CCRIF CEO, Mr. Isaac Anthony stated, “The CCRIF Board and Team extend our condolences to Haiti on the loss of life and extend our support to the Government and people of Haiti as they recover from this disaster.” Having already spoken to the Government of Haiti this morning, Mr. Anthony further stated that “we know that the Government welcomes this payment and is looking forward to beginning their recovery efforts”.
Earlier, as Matthew moved through the eastern Caribbean islands, the centre of the storm passed over Barbados on September 28 as a Tropical Storm, triggering its CCRIF Tropical Cyclone policy. Barbados will receive a payout of US$975,000. According to Barbados’ Department of Emergency Management, all businesses closed that day until the all clear declaration on the morning of 29 September. There were reports of fallen trees, isolated flooding, power outages and water disruption in some parts of the island.
Both Barbados and Haiti have Excess Rainfall policies also. Tropical Cyclone policies are designed to cover damages from wind and storm surge but not rainfall. Therefore, it is possible that these countries’ rainfall policies may be triggered as well – this would entitle them to an additional payout. There also is a possibility that other countries in the Eastern Caribbean who were earlier affected by Matthew may receive payouts under their Excess Rainfall policies. The model for excess rainfall events requires a few days longer to calculate results compared with the wind-based tropical cyclone model and CCRIF will issue new information when that assessment is complete.
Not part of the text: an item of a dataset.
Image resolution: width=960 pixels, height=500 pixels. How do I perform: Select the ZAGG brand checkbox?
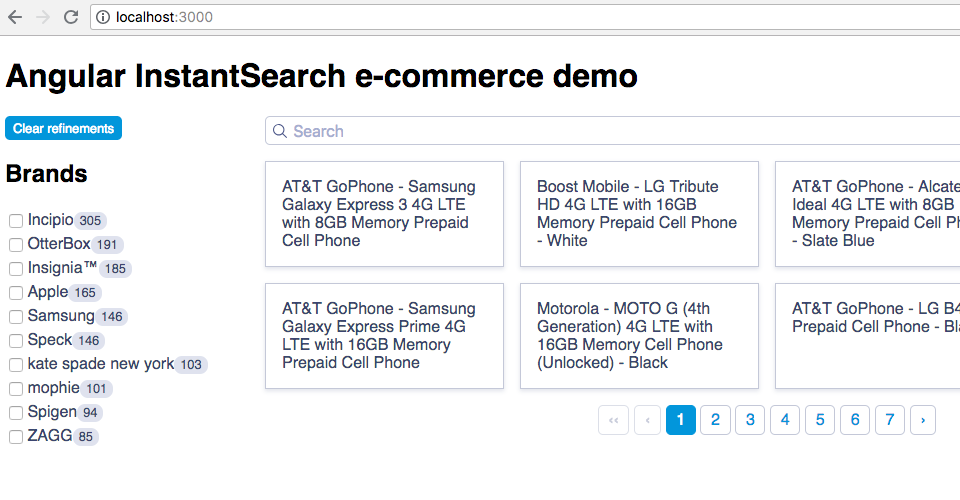[x=16, y=437]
CCRIF and the work we do continue to be cited as an internationally recognized example of a risk transfer mechanism that should be seen as a key and indispensable component of countries’ strategies for economic development, disaster risk management and climate resilience as these countries seek to achieve higher levels of growth, reduce poverty and become internationally competitive.
About CCRIF SPC: CCRIF SPC is a segregated portfolio company, owned, operated and registered in the Caribbean. It limits the financial impact of catastrophic hurricanes, earthquakes and excess rainfall events to Caribbean and – since 2015 – Central American governments by quickly providing short-term liquidity when a parametric insurance policy is triggered. It is the world’s first regional fund utilising parametric insurance, giving member governments the unique opportunity to purchase earthquake, hurricane and excess rainfall catastrophe coverage with lowest-possible pricing. CCRIF was developed under the technical leadership of the World Bank and with a grant from the Government of Japan. It was capitalized through contributions to a Multi-Donor Trust Fund (MDTF) by the Government of Canada, the European Union, the World Bank, the governments of the UK and France, the Caribbean Development Bank and the governments of Ireland and Bermuda, as well as through membership fees paid by participating governments. The Central America SP is capitalized by contributions to a special MDTF by the World Bank, European Commission and the governments of Canada and the United States.